Roberto, concordo con te, ma senza voler difendere il marketing.. alla fine vendere è il loro mestiere.

E' vero che vendere è il loro mestiere, ma per me la pubblicità ha un pesante influsso culturale, modificando il nostro comportamento (specie quando i messaggi sono realmente ben fatti e convincenti).

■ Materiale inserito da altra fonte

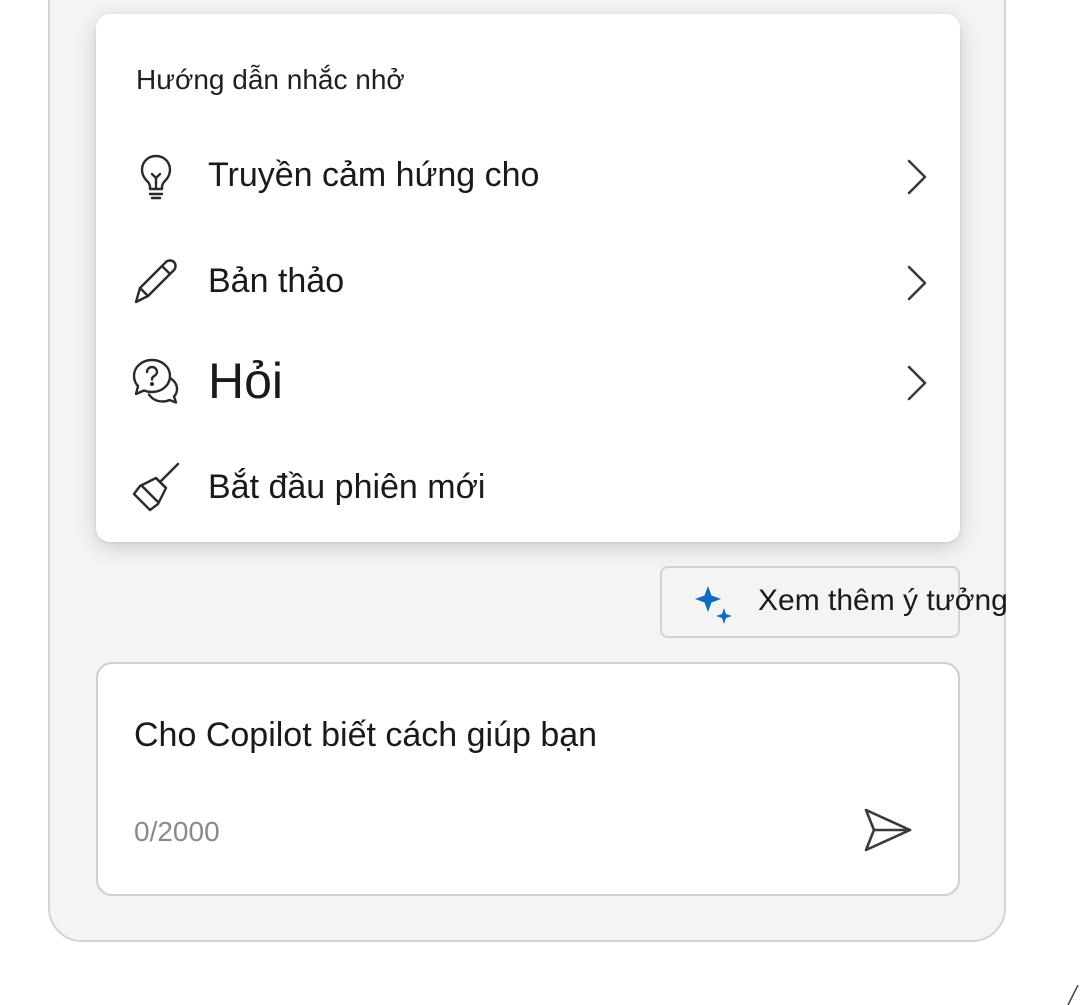 The width and height of the screenshot is (1080, 1005). I want to click on pencil-icon, so click(156, 282).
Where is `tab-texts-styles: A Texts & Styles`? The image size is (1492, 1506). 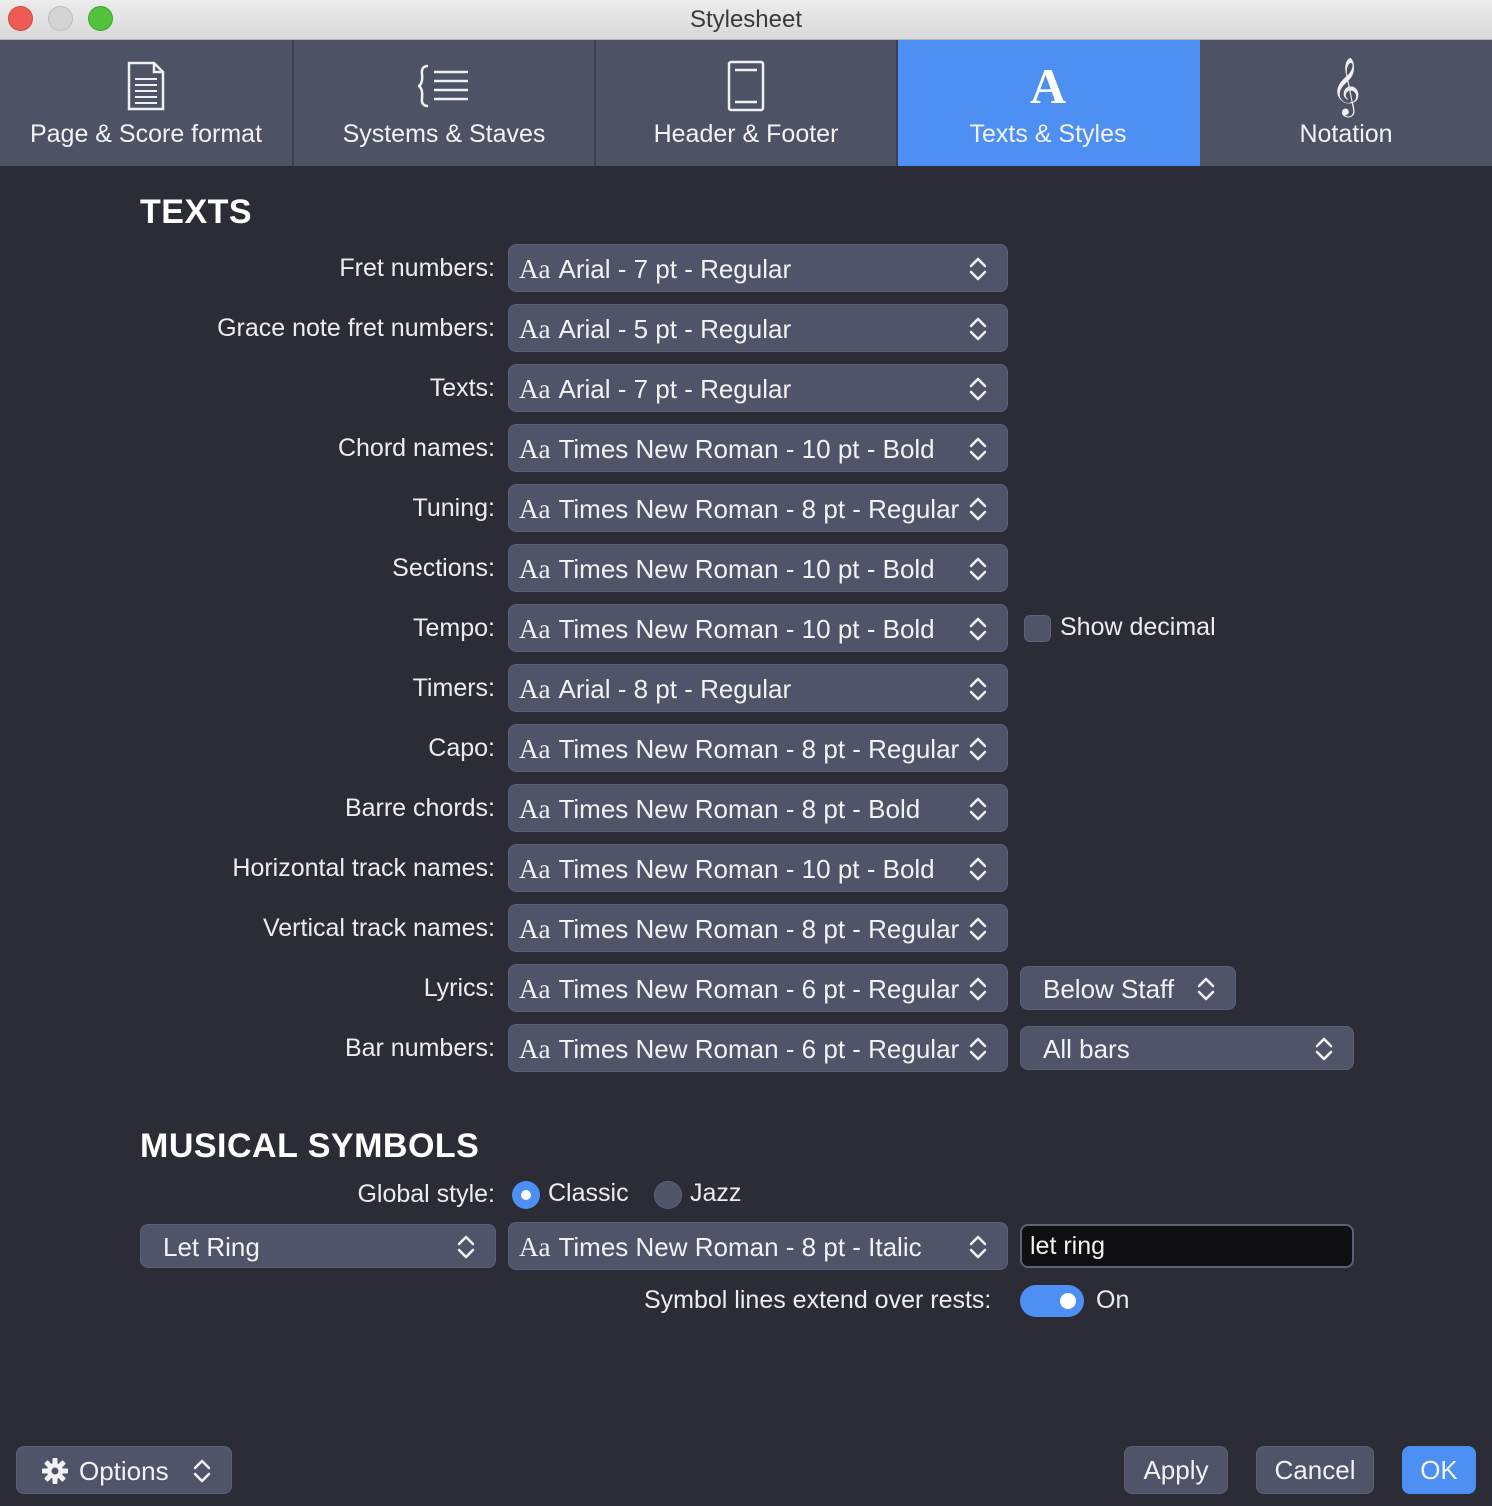 tab-texts-styles: A Texts & Styles is located at coordinates (1049, 103).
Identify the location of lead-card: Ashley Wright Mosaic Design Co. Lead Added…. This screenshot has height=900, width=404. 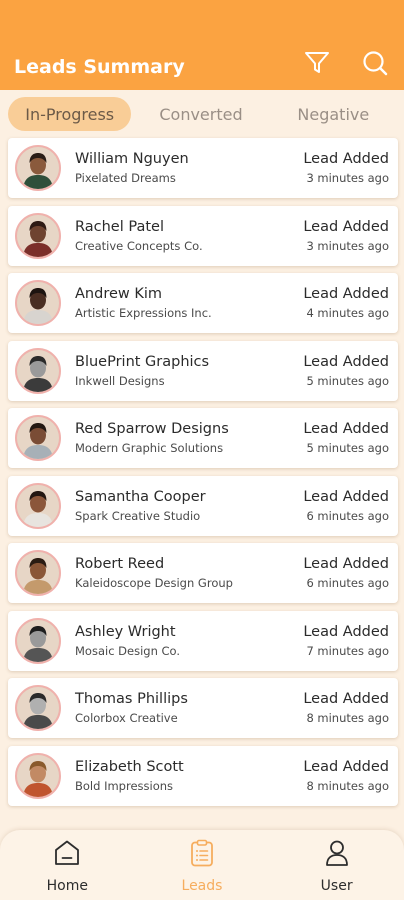
(203, 640).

Non per niente nelle pubblicità dei medicinali il messaggio termina sempre con un "è un medicinale, leggere attentamente le istruzioni". Sebbene detta in fondo e velocemente, questa frase urta sempre pesantemente con il messaggio miracolistico che la precede ed è stata imposta proprio per gli effetti nefasti che genera un consumo di medicinali come toccasana. Idem per le avvertenze che vedo sugli integratori; per me anche questo è un modo per fare cultura.

Sicuramente oggi verrebbe considerato esagerato segnalare nella pubblicità che le attrezzature devono essere considerati semplici ausilii alle escursioni, perché si presume che sia ridottissimo il numero di persone che fa un'escursione più rischiosa solo perché crede che l'attrezzatura che ha preso sia sufficiente a proteggere da tutti i rischi; ma visto che nelle istruzioni degli apparecchi elettrici si mettono persino avvertenze di non tagliare con le forbici il cavo di collegamento :roll:, forse in futuro lo si riterrà opportuno.